Aku bergegas keluar menjauhi bangunan gudang lama itu, dengan harap bahwa tak ada yang melihatku. Aku tak suka jika tempatku—maaf, gudang lama itu sudah kuresmikan sendiri sebagai tempatku—diketahui oleh orang lain. Mungkin kalian bertanya mengapa bukan rooftop yang aku pilih. Tetapi coba pikirkan, berapa orang yang kira-kira sudah mengklaim bahwa rooftop itu miliknya? Itu tempat yang sangat umum.

Tetapi gudang lama ini, tak ada yang mau mendekatinya karena konon, ada seorang siswa yang pernah bunuh diri didalamnya. Klasik. Aku tak percaya rumor semacam itu, jadi aku mengabaikannya. Lagipula, pemandangan dibelakang gudang ini terbilang bagus, banyak pohon rindang yang menyejukkan mata. Tambahan, tak ada orang yang mengganggu, bahkan petugas kebersihan atau satpam sekolah sekalipun. Hanya aku, matahari, angin, dan kicauan burung yang menemani.

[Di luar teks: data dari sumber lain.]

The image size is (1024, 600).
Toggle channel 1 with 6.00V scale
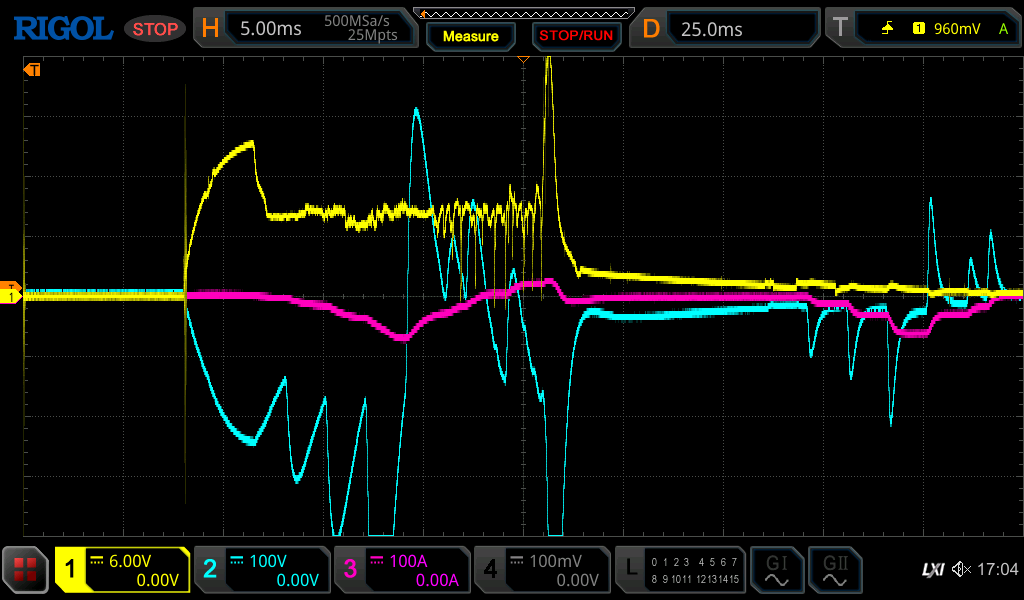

Aku melangkahkan kakiku menuju kantin, suasana panas, pengap dan ribut seketika menyapaku begitu aku memasukinya. Sungguh sambutan yang buruk, batinku. Aku langsung menghampiri stand penjual minuman, membeli sebotol air mineral. Lalu aku langsung menuju ke penjual pempek, setelah mendapatkan pesanan dan membayar aku langsung memilih tempat duduk di paling pojok. Bukan apa-apa—aku hanya tak suka berada di pusat pergerakan orang-orang.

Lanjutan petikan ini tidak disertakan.